Blind User Experiences of US Academic Libraries can be Improved by More Proactive Reference Service Delivery
A Review of:
Mulliken, A. (2017). There is nothing inherently mysterious about assistive technology: A qualitative study about blind user experiences in US academic libraries. Reference & User Services Quarterly, 57(2), 115-126. https://doi.org/10.5860/rusq.57.2.6528
Objective – To explore blind users’ experiences with academic libraries.
Design – Qualitative questionnaire.
Setting – Academic libraries within the United States of America.
Subjects – 18 individuals who are legally blind, have experience relying on a screen reader to access the internet, and have used an academic library either online or in person within the previous two years.
Methods – An open-ended questionnaire was administered via telephone interview. Interviews were recorded, transcribed and analysed using an inductive approach to identify themes using Hill et al.’s (2005) approach.

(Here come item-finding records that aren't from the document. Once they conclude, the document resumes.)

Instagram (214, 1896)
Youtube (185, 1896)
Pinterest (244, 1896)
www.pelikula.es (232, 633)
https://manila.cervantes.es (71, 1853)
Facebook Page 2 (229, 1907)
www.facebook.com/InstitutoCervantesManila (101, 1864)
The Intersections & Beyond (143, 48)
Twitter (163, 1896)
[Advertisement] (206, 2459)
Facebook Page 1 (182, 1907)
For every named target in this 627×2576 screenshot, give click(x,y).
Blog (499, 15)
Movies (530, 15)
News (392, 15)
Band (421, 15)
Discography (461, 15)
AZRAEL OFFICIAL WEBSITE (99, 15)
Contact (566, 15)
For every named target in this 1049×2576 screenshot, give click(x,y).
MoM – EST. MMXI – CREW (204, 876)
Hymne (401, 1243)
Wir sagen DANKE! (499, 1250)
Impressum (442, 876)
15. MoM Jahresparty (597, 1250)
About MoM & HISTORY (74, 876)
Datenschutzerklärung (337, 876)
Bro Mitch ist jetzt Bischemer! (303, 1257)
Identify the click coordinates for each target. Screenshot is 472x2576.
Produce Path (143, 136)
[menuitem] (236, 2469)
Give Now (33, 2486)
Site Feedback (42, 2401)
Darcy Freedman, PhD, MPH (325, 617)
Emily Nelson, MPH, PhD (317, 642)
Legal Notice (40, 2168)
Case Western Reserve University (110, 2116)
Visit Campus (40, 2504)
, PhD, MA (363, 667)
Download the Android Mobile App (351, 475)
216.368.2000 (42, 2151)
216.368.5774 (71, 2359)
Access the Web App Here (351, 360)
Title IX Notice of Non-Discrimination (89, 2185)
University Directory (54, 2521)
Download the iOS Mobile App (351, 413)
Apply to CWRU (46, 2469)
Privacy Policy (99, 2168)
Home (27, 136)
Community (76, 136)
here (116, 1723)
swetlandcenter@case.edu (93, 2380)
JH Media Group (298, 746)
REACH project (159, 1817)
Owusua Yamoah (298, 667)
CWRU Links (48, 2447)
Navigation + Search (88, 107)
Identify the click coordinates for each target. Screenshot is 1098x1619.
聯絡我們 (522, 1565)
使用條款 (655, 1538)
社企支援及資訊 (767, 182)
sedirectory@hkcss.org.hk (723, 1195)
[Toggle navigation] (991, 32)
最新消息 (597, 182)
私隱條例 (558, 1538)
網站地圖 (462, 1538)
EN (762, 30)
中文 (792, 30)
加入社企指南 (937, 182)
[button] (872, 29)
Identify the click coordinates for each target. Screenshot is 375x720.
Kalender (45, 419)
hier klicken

Main Results – The author found seven themes in the interview data: experiences working with reference librarians in person, difficulty with library websites, screen reader use during reference transactions, preferences for independence, using chat, interactions with disability officers, and challenges of working with citation styles.
Conclusion – The study concluded that academic libraries and librarians should be more proactive when approaching reference services for blind users. The author offered suggestions for practice about how to improve blind user experiences of academic libraries.